Mistake: Running out of FP constantly after switching to casting
Fix: Increase Mind and adjust your flask distribution to match your real usage.
Mistake: Over-hybridizing too early
Fix: Make hybrids intentional: stable baseline first, then broaden.
Mistake: Spending a Larval Tear without a clear goal
Fix: Use the one-sentence goal rule. If you can’t state the purpose, don’t respec yet.
Mistake: Assuming you can keep “unspent points”
Fix: You must allocate everything to confirm. Plan ahead so you don’t end up with awkward leftovers.
Troubleshooting: “Rebirth isn’t working” fixes
Problem: I don’t see the Rebirth option
Most likely cause: you haven’t defeated Rennala yet, or you’re not speaking to her in the correct location where she remains afterward.
Problem: I see Rebirth, but I can’t confirm
Most likely cause: you don’t have a Larval Tear, or you haven’t allocated all points back to your full level.
Problem: It won’t let me lower a stat
That’s normal. You can’t go below your starting class base stats.
Problem: I’m scared I’ll waste the Larval Tear
You won’t waste it if you don’t confirm. You can enter the menu, experiment, then back out safely.
Problem: I respecced and now I feel weaker
This usually means one of three things:
You dropped survivability too low (you die before you can play)
You lost movement comfort (stamina/equip load issues)
You shifted into a playstyle your gear/spell kit doesn’t support yet
Fix the foundation first, then push offense.
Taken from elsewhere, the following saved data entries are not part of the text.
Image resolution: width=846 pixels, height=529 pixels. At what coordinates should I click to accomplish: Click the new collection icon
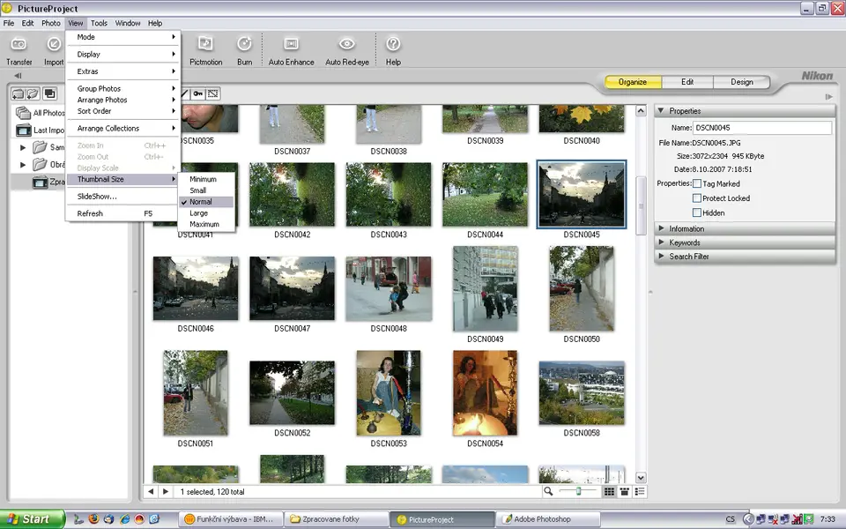tap(19, 93)
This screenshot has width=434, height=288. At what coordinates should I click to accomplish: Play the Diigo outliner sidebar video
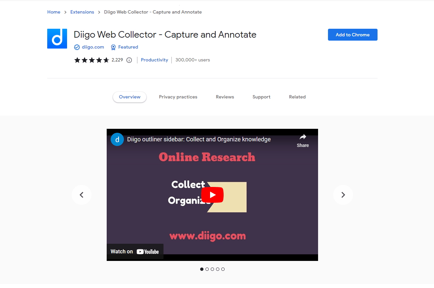coord(212,195)
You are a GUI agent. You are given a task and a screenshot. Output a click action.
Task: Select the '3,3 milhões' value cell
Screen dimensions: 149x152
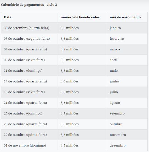click(x=82, y=39)
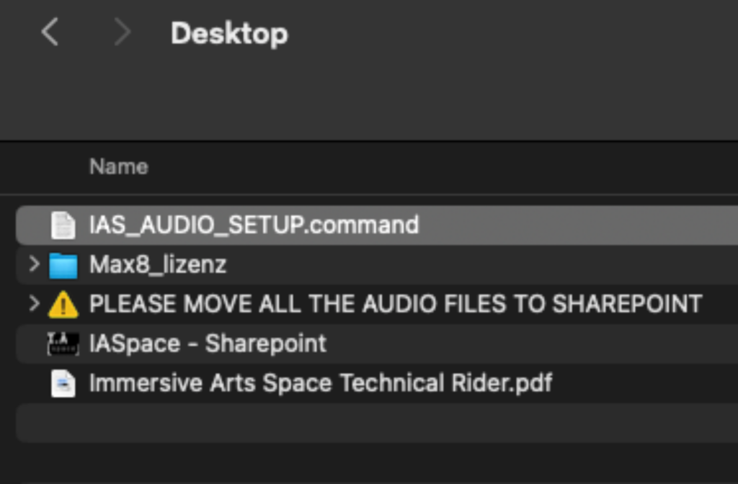Click the empty row under the PDF file
Screen dimensions: 738x484
pyautogui.click(x=360, y=423)
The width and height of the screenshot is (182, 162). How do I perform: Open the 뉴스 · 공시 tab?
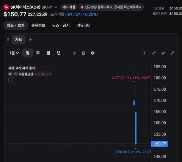[x=61, y=25]
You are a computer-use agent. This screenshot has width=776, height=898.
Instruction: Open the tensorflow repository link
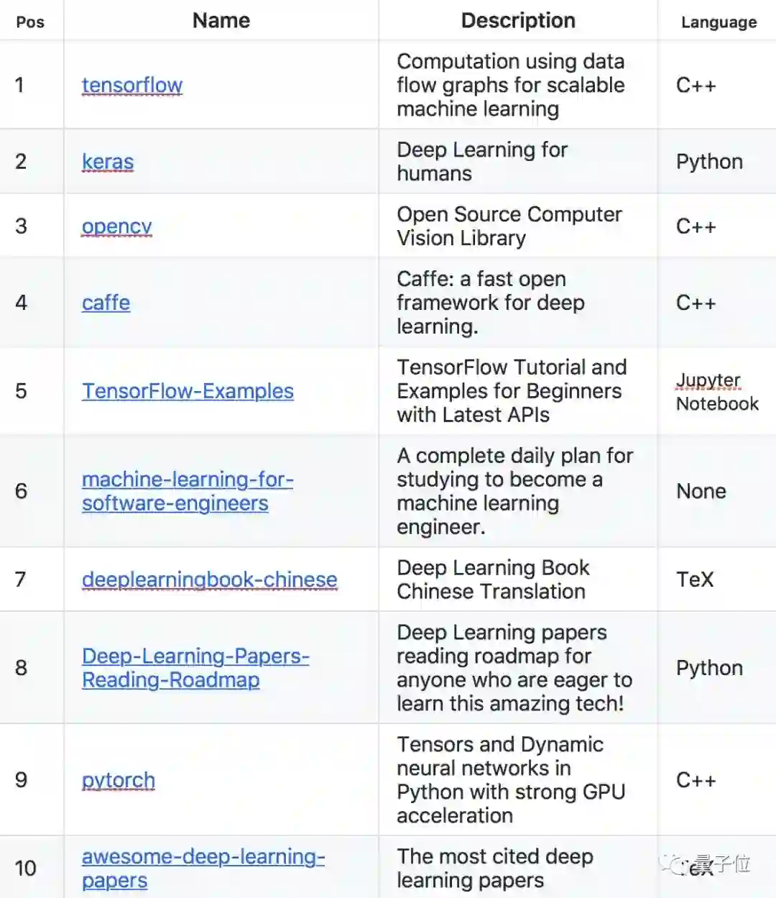click(132, 85)
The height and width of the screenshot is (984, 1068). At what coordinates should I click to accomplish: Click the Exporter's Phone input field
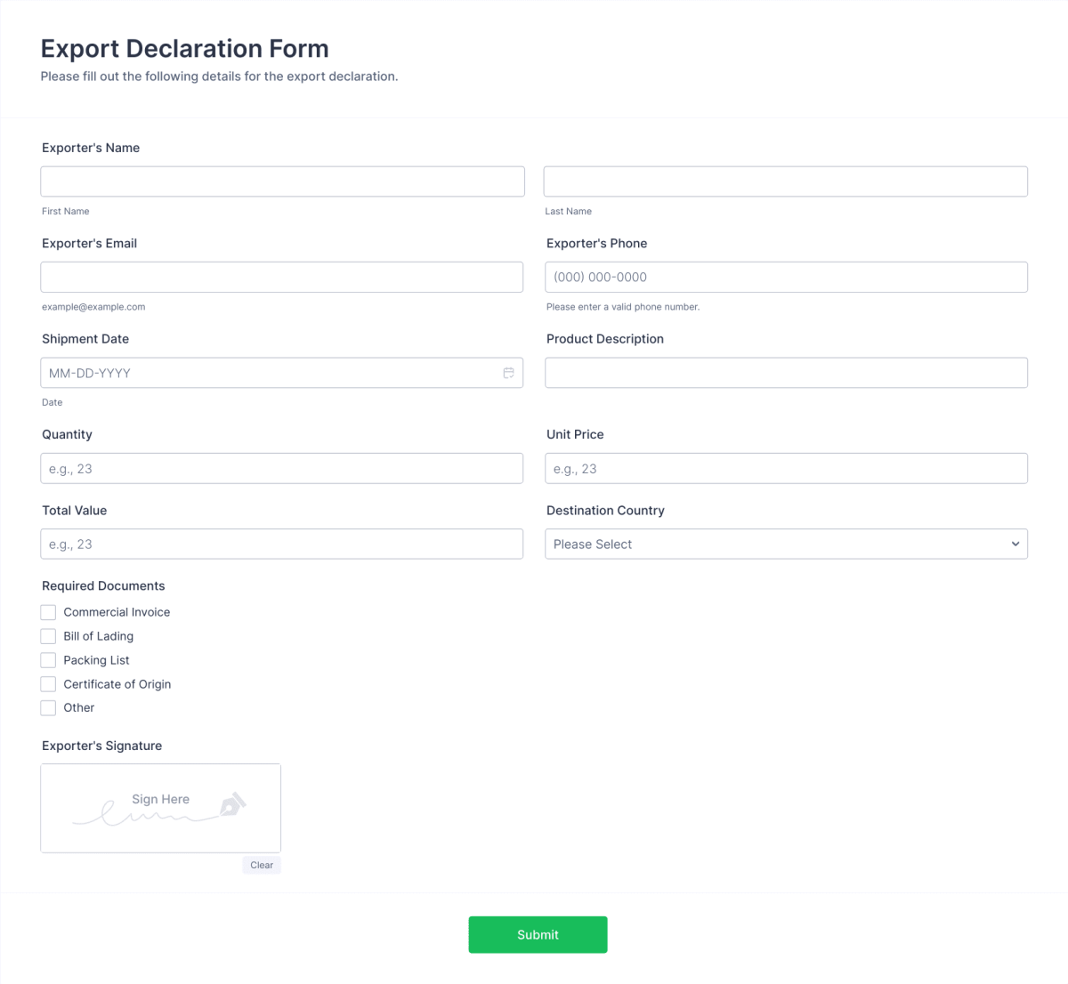pos(786,277)
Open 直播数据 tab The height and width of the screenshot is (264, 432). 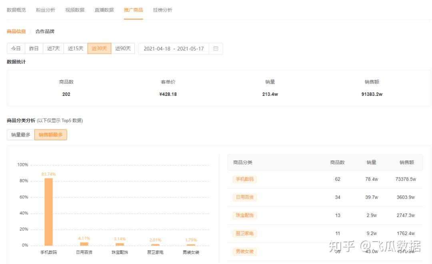tap(104, 10)
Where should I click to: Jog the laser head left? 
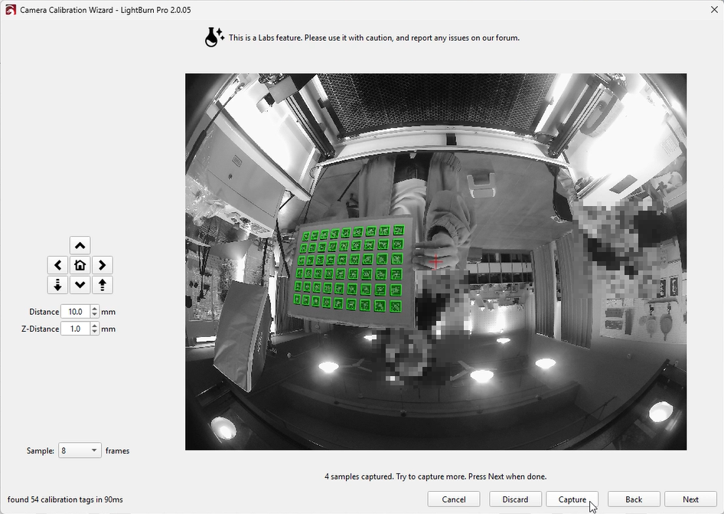tap(57, 265)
BoostRoom: respec smarter and get strong faster
Rebirthing is powerful—but it’s also easy to waste if you don’t know exactly what you’re optimizing for. BoostRoom helps you use your respecs for maximum value, so your character feels stronger immediately instead of “different but still struggling.”
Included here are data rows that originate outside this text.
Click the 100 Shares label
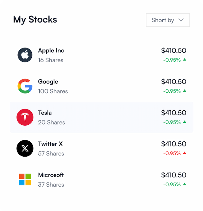 (53, 91)
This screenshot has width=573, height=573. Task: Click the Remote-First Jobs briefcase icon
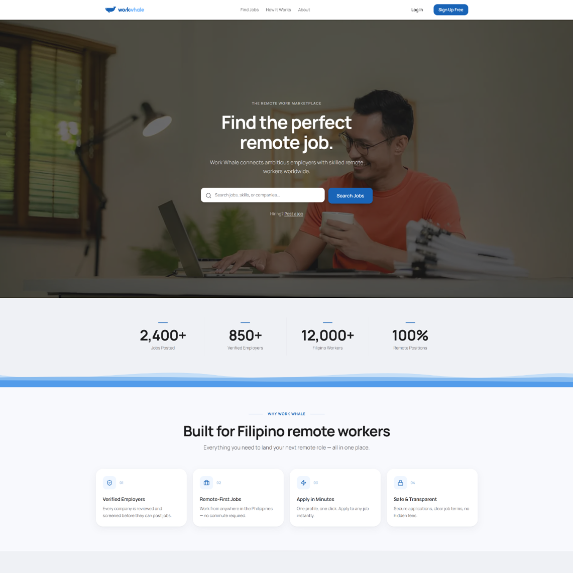(x=206, y=483)
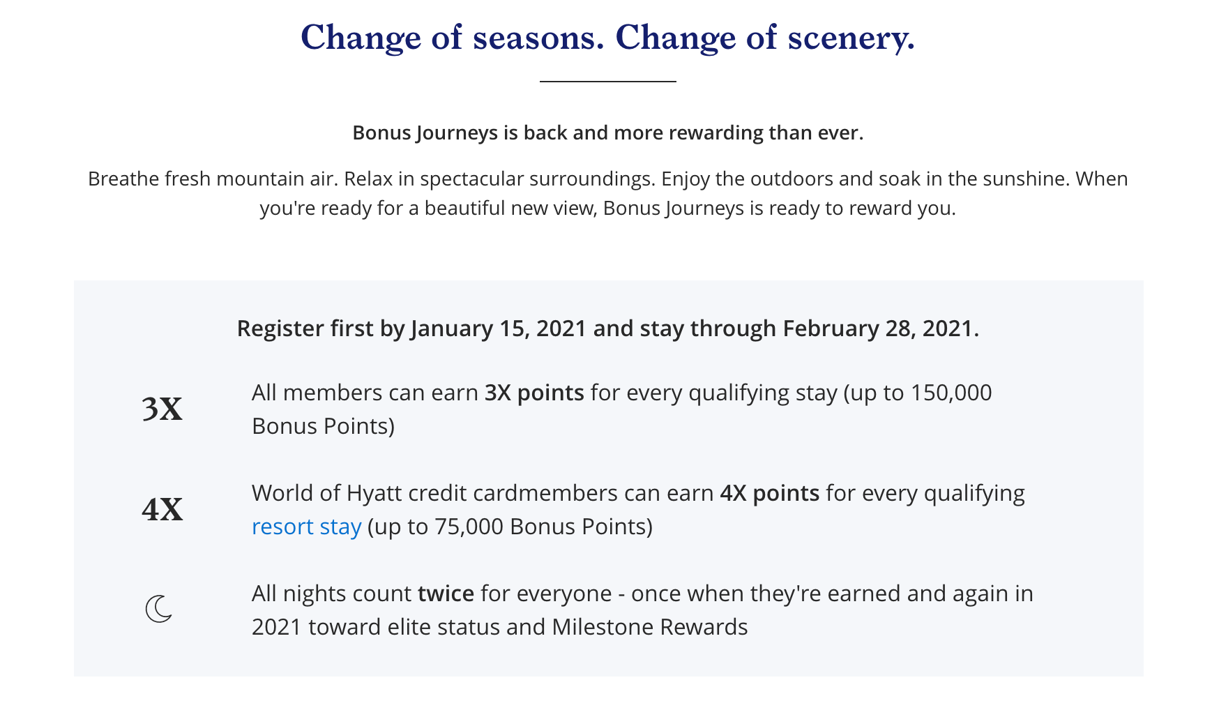The image size is (1219, 710).
Task: Click the crescent moon icon
Action: coord(159,609)
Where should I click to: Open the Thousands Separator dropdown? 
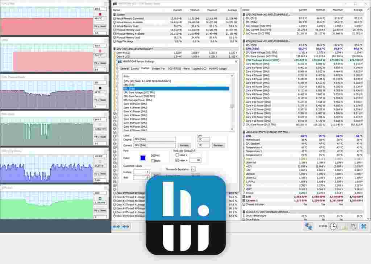pyautogui.click(x=193, y=169)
How BoostRoom helps with Rebirth decisions:
Build clarity: turn “I want to change my build” into a simple stat plan with clear priorities.
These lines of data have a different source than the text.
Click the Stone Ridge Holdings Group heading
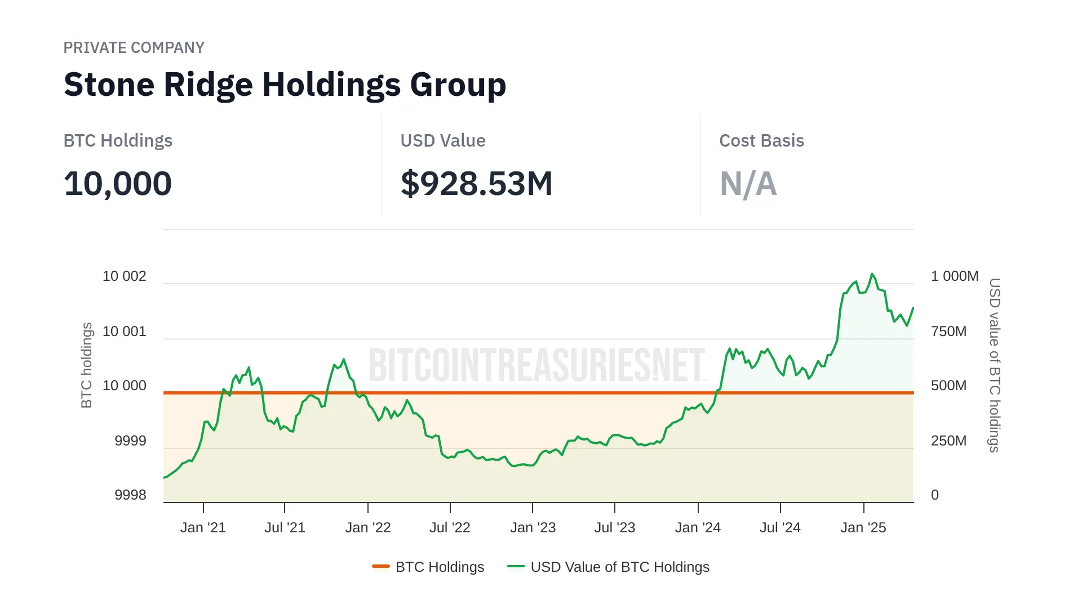click(285, 85)
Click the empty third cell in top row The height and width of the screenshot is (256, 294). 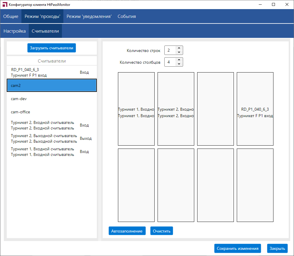215,109
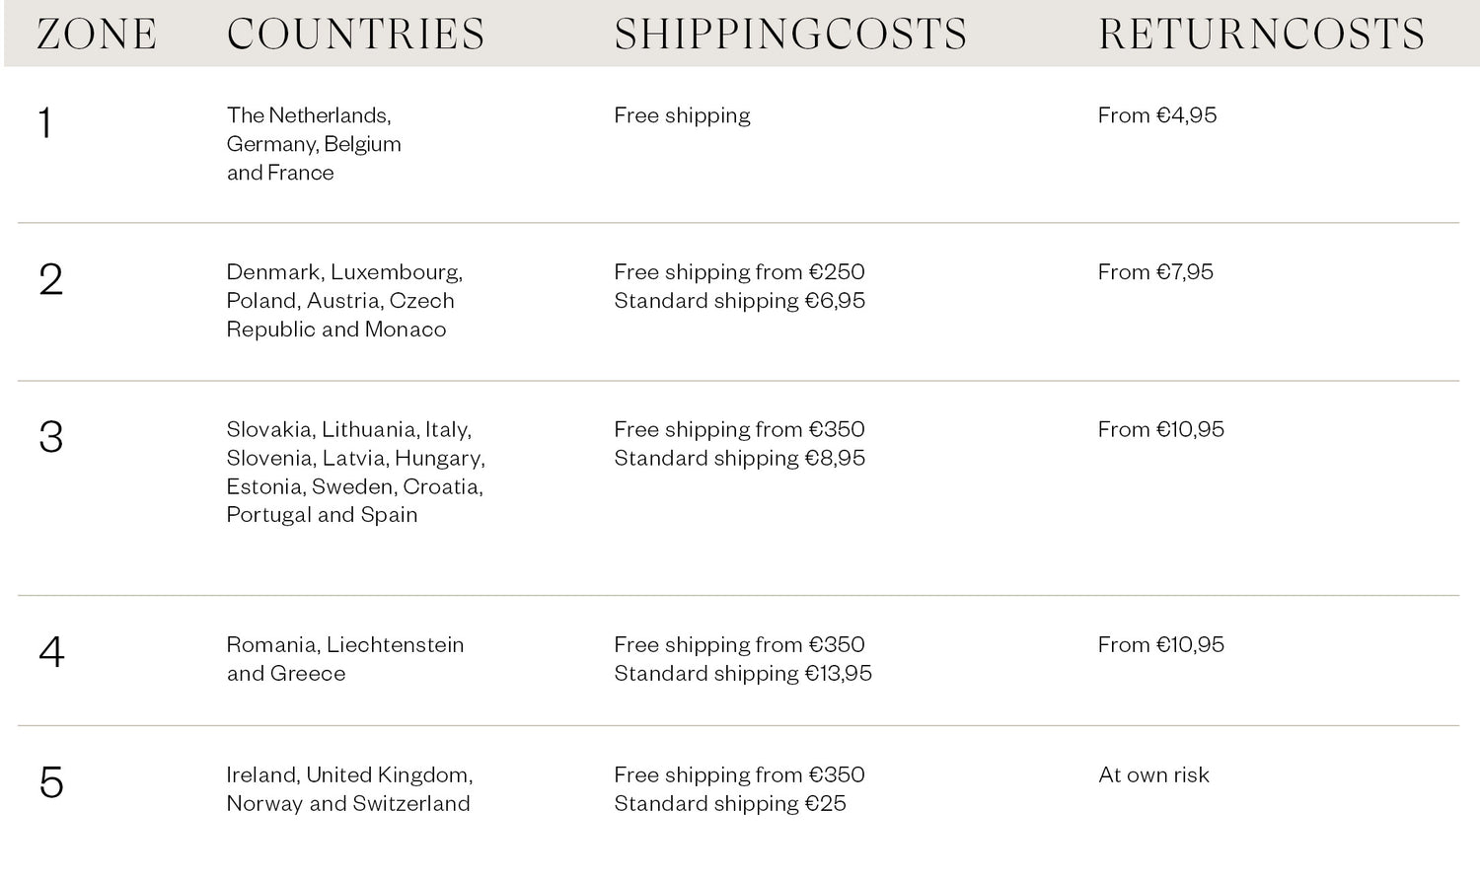The image size is (1480, 883).
Task: Select zone number 4
Action: pyautogui.click(x=51, y=653)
Respec timing: choose the best moment to respec so you don’t burn Larval Tears on small tweaks.
Stability upgrades: fix the real cause of early frustration (survivability, stamina comfort, FP planning) so your new build performs in real fights.
Momentum protection: if you’re stuck at a wall, a smarter respec plan can stop burnout and keep the playthrough fun.
If your goal is a smooth, confident run—BoostRoom helps you make your Rebirth count.
FAQ
Do I lose my level when I respec?
No. Your level stays the same. Rebirth only redistributes your Attributes.
Can I respec as many times as I want?
Only as many times as you have Larval Tears. They are limited per playthrough.
Does opening the Rebirth menu consume a Larval Tear?
No. The Larval Tear is only consumed when you confirm your new Attributes.
Why can’t I lower some stats after respec?
Because you can’t go below the base stats of your starting class.
Is Cosmetics the same as Rebirth?
No. Cosmetics changes appearance and doesn’t cost a Larval Tear. Rebirth changes stats and costs a Larval Tear.